Your assignment — Beginning at the line containing "Open the Strategy" in the material below and ending at the line containing "Given: Expand the Vlog主题 (5) category", return each line exactly and add nothing.

Supplied records —

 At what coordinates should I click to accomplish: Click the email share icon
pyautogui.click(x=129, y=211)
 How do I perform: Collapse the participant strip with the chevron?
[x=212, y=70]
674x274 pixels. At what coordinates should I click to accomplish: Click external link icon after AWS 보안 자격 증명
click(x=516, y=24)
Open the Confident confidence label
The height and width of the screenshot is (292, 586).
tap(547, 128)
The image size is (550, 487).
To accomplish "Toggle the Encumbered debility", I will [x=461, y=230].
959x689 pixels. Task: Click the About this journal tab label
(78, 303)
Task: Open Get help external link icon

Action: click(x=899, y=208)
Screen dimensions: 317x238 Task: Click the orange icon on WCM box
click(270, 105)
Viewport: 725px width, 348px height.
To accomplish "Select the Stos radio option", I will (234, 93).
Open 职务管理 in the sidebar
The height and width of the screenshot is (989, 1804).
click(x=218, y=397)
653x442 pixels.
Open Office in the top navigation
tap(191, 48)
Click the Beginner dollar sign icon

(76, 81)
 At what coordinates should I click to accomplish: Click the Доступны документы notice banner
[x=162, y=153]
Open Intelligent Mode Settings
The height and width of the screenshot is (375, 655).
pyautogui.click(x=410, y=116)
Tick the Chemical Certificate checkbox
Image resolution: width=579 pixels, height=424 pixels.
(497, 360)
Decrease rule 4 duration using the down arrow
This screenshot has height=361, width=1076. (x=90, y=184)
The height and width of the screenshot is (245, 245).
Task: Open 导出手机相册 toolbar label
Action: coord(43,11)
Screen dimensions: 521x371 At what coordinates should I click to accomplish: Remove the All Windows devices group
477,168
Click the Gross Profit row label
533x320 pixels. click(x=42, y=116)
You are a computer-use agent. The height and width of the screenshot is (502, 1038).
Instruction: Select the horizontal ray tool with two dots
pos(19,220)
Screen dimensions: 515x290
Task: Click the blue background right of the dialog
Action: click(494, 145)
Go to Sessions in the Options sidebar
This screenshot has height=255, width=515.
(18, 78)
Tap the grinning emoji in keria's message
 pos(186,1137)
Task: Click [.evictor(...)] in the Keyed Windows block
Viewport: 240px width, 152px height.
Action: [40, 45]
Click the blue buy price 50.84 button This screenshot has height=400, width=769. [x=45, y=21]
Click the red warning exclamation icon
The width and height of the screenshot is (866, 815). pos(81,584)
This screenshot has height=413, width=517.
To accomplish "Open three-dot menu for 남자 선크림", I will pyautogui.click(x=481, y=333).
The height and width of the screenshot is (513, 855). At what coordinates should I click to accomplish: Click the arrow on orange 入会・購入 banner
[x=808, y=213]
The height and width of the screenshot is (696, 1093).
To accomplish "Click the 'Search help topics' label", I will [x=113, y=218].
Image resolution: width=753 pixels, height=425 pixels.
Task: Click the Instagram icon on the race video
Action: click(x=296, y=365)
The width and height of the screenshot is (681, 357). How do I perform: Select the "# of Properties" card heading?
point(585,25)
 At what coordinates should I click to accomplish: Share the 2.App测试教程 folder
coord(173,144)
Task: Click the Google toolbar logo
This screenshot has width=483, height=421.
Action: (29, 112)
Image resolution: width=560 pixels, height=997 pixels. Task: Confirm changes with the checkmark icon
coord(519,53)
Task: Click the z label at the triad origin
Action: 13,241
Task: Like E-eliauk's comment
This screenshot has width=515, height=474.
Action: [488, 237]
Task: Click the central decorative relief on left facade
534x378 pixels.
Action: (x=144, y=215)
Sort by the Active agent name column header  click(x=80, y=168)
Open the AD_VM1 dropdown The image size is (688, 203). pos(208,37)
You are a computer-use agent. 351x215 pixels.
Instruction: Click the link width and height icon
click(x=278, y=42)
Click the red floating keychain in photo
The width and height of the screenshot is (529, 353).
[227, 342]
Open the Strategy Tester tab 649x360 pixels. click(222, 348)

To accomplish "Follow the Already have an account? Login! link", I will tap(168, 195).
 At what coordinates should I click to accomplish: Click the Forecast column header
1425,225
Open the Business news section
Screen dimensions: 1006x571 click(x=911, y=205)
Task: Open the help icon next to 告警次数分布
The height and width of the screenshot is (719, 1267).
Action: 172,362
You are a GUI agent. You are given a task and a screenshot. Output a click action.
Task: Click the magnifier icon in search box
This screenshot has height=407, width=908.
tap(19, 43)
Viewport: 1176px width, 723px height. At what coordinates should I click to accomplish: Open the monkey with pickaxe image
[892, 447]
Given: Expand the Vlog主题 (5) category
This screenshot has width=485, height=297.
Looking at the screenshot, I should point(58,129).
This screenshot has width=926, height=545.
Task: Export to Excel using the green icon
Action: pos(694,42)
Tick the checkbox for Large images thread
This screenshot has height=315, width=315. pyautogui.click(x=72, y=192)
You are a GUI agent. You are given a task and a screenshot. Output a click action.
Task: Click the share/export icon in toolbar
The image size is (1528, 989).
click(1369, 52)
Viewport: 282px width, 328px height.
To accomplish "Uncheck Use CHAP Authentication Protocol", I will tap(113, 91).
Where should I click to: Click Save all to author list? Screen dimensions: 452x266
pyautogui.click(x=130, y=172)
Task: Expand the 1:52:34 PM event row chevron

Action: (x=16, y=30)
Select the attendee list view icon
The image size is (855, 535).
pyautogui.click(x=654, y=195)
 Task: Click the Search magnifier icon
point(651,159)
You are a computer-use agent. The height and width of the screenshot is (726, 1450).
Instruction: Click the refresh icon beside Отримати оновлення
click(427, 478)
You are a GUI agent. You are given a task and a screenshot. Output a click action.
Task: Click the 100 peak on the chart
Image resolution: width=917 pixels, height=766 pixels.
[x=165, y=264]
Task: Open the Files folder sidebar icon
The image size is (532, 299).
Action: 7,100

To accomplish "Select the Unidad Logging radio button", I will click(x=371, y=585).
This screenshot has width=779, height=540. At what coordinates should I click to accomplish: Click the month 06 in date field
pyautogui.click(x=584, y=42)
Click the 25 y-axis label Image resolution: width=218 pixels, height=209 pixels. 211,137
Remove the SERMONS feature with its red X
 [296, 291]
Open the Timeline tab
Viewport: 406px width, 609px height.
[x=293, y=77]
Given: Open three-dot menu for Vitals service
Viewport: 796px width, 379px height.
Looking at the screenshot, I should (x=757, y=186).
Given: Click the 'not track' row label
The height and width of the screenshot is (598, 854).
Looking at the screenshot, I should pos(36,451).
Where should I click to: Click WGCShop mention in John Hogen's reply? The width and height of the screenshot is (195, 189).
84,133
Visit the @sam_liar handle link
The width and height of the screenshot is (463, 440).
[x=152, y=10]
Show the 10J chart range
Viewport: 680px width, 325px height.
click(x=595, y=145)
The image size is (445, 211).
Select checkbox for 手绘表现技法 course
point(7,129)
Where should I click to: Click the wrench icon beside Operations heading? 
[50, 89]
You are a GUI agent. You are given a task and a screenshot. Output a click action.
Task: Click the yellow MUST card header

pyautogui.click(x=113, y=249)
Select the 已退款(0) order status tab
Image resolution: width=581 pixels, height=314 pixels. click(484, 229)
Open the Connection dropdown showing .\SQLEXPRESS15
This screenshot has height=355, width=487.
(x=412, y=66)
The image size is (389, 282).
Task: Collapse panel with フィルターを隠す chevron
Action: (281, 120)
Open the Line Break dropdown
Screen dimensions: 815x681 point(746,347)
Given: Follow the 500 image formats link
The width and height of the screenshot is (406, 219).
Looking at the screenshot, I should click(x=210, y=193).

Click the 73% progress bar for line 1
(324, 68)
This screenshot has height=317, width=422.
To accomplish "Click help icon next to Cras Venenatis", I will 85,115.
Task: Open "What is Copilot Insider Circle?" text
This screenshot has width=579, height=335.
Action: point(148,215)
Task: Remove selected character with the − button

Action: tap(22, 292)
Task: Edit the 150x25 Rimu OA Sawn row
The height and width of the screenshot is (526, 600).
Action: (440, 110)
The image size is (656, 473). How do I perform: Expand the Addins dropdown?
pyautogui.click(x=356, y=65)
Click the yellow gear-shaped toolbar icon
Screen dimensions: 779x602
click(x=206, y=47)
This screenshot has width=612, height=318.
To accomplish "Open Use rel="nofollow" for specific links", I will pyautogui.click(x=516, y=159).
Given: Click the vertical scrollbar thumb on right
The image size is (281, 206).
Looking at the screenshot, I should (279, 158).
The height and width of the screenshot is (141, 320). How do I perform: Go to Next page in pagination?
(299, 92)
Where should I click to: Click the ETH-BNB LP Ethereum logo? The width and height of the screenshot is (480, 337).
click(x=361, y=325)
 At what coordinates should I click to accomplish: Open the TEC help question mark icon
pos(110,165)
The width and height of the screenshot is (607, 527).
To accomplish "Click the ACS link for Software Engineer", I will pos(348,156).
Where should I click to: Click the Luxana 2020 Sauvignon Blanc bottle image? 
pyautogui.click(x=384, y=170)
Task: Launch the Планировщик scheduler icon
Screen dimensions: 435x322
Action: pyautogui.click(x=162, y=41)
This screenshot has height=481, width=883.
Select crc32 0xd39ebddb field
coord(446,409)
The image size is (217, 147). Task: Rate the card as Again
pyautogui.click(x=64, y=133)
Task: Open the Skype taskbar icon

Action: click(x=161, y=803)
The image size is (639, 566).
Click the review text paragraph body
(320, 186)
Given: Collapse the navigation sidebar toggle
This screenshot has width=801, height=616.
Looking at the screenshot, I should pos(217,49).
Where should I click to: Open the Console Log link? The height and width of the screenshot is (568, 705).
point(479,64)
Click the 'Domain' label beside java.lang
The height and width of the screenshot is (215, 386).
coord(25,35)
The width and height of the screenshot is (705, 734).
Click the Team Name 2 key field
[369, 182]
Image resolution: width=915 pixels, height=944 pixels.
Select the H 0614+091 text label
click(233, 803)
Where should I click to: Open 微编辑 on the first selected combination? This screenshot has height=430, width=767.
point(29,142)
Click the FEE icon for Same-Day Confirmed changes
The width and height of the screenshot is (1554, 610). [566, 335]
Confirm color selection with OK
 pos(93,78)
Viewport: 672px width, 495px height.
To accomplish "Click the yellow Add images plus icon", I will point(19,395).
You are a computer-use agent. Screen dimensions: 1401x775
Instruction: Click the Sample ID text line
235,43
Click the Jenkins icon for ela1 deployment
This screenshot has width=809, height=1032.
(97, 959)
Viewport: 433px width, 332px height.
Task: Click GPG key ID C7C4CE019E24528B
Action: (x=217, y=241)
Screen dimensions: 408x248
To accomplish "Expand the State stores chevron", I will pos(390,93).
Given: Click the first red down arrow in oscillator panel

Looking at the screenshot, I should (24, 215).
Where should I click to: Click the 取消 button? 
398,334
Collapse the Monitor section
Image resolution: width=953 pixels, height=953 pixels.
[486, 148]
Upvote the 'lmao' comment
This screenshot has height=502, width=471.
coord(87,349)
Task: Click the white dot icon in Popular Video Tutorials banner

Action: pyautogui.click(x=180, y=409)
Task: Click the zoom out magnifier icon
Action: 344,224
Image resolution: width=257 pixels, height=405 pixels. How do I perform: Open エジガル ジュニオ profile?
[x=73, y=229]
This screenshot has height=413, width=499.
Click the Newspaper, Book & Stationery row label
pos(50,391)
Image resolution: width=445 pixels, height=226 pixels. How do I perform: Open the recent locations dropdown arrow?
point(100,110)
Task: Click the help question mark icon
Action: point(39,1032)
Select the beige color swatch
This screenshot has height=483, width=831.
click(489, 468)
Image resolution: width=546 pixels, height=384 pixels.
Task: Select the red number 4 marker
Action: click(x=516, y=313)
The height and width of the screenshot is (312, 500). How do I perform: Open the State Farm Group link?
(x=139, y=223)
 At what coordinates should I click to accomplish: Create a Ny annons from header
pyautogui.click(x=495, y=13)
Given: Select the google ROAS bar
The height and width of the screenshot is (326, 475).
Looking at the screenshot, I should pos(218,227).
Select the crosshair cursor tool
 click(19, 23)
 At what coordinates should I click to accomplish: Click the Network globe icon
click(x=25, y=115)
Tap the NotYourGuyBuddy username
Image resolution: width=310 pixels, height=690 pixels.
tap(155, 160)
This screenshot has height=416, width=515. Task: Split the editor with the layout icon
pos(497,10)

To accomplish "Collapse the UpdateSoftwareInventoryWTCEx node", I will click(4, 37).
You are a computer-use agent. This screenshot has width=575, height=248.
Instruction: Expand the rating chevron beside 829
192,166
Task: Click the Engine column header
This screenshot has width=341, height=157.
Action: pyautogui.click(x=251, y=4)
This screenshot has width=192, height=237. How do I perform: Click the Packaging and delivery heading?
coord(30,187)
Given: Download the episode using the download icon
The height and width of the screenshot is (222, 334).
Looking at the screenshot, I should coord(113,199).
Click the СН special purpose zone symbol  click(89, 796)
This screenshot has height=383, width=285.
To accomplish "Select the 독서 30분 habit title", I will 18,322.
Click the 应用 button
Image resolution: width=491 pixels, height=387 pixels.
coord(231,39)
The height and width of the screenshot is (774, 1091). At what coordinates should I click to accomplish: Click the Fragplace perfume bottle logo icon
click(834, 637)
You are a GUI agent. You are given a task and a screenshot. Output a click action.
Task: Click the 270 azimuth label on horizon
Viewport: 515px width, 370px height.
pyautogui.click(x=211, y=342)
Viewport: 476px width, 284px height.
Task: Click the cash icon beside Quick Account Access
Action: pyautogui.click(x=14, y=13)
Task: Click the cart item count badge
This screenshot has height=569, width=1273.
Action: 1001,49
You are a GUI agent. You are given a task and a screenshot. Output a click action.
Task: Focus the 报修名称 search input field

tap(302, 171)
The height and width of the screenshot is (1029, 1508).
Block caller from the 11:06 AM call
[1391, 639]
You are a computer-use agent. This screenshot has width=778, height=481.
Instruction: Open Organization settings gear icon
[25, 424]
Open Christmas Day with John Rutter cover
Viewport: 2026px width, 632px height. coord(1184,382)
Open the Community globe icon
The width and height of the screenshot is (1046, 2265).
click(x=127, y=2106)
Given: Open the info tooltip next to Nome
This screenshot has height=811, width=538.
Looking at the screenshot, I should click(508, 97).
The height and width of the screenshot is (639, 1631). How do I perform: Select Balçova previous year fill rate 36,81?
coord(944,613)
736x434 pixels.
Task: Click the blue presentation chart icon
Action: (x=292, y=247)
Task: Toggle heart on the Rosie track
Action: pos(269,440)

Problem solution —
Open the Strategy Tester tab 649x360 pixels. click(222, 348)

To accomplish "Follow the Already have an account? Login! link", I will tap(168, 195).
 At what coordinates should I click to accomplish: Click the Forecast column header
1425,225
Open the Business news section
Screen dimensions: 1006x571 click(x=911, y=205)
Task: Open the help icon next to 告警次数分布
The height and width of the screenshot is (719, 1267).
Action: 172,362
You are a GUI agent. You are given a task and a screenshot. Output a click action.
Task: Click the magnifier icon in search box
This screenshot has height=407, width=908.
tap(19, 43)
Viewport: 1176px width, 723px height. At what coordinates should I click to accomplish: Open the monkey with pickaxe image
[892, 447]
Given: Expand the Vlog主题 (5) category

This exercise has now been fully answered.